FIGURE 7.

IDV-NP-BMM does not affect neural morphology. Neuronal immunostaining for NF, which included both the NF and p-NF forms, was performed in brain tissue sections of SCID mice 3 days after a single intravenous injection of rDHPE-IDV-NP-BMM (A). SCID mice were intracranially injected with saline, MDM or HIV-1 infected MDM. Serial 25 µm frozen brain tissue sections were stained with antibodies to NF (green). Spatial relationships between NF⁺ axon loss and p-NF neuronal body accumulation in viral infection were determined by confocal image analysis.

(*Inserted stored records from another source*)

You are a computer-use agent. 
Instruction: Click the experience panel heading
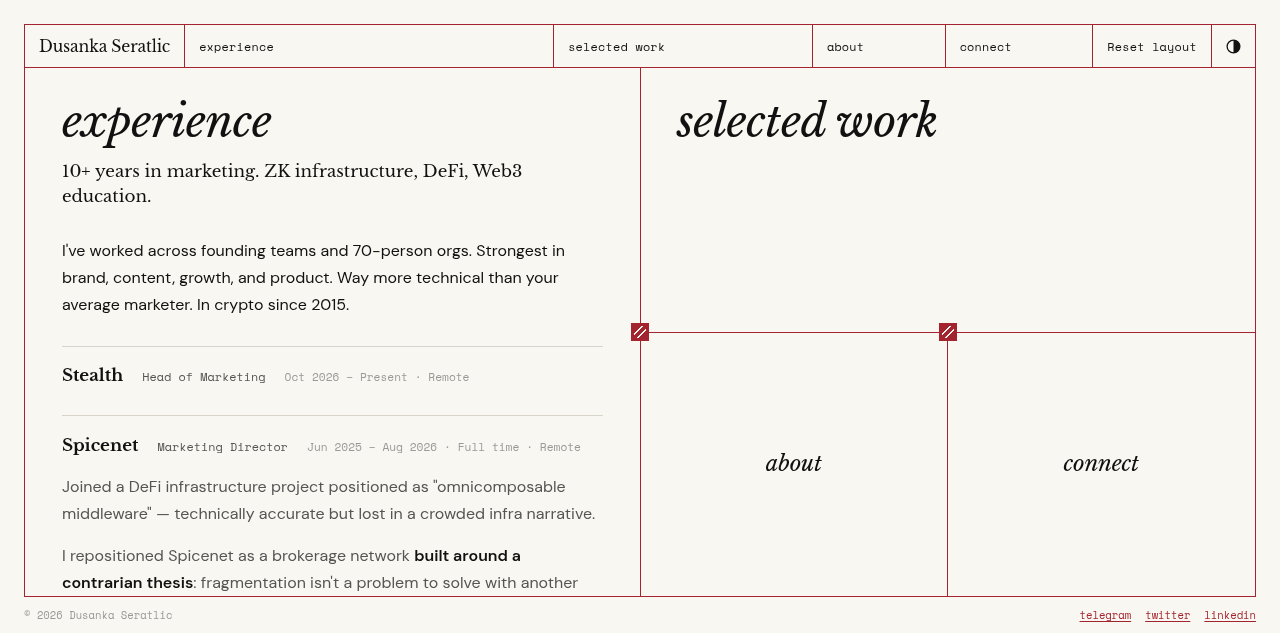[167, 121]
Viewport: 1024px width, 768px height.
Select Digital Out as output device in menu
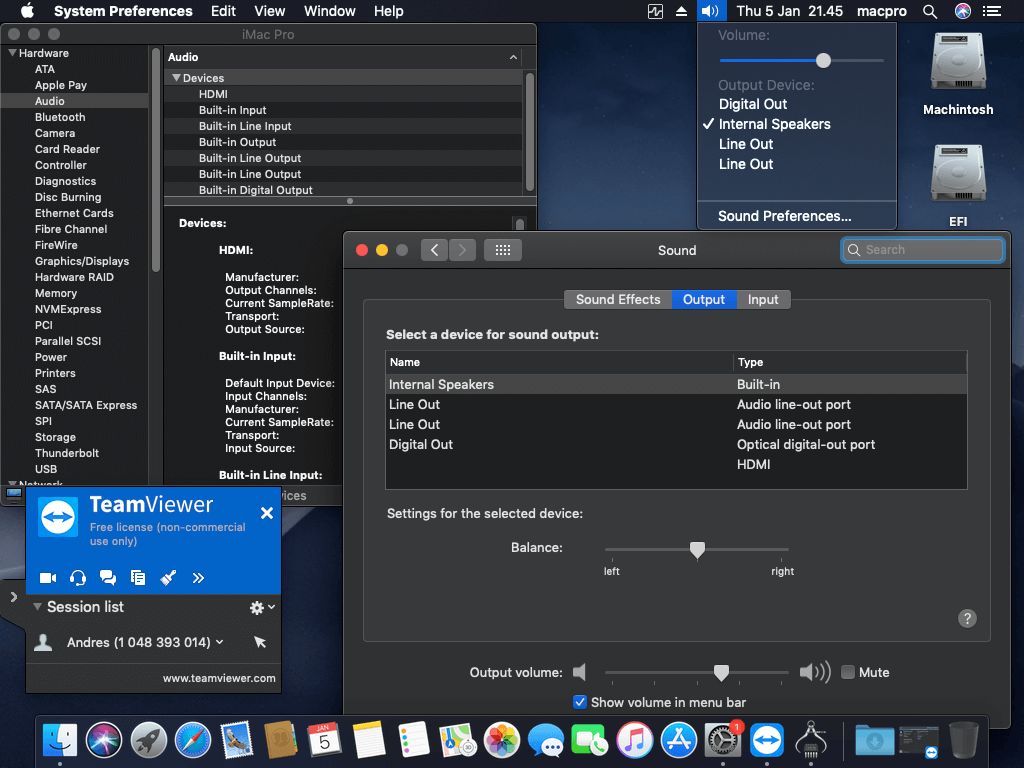click(753, 104)
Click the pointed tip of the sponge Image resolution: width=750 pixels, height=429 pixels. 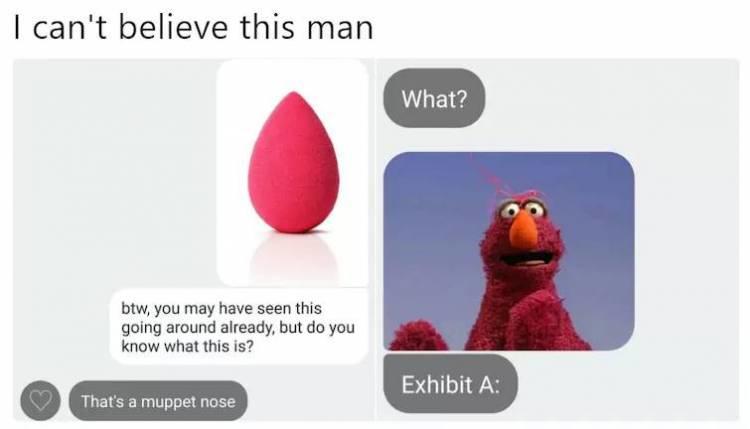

The local rDHPE-IDV-NP-BMM (red) distribution showed no changes in NF⁺ axon loss and p-NF accumulation compared to three groups of animals that did not receive treatment. Original magnification, 200 X. Quantitative image analyses was used to assess immunostaining of NF (B), p-NF (C), GFAP (D) and Iba-1 (E). Absolute number of p-NF⁺ neuronal bodies was counted in HIVE mice with or without IDV-NP-BMM treatment. These results showed that there was no relationship between IDV-NP-BMM levels to either neuronal injury or neuroinflammatory responses. IDV* represents rDHPE-IDV-NP-BMM.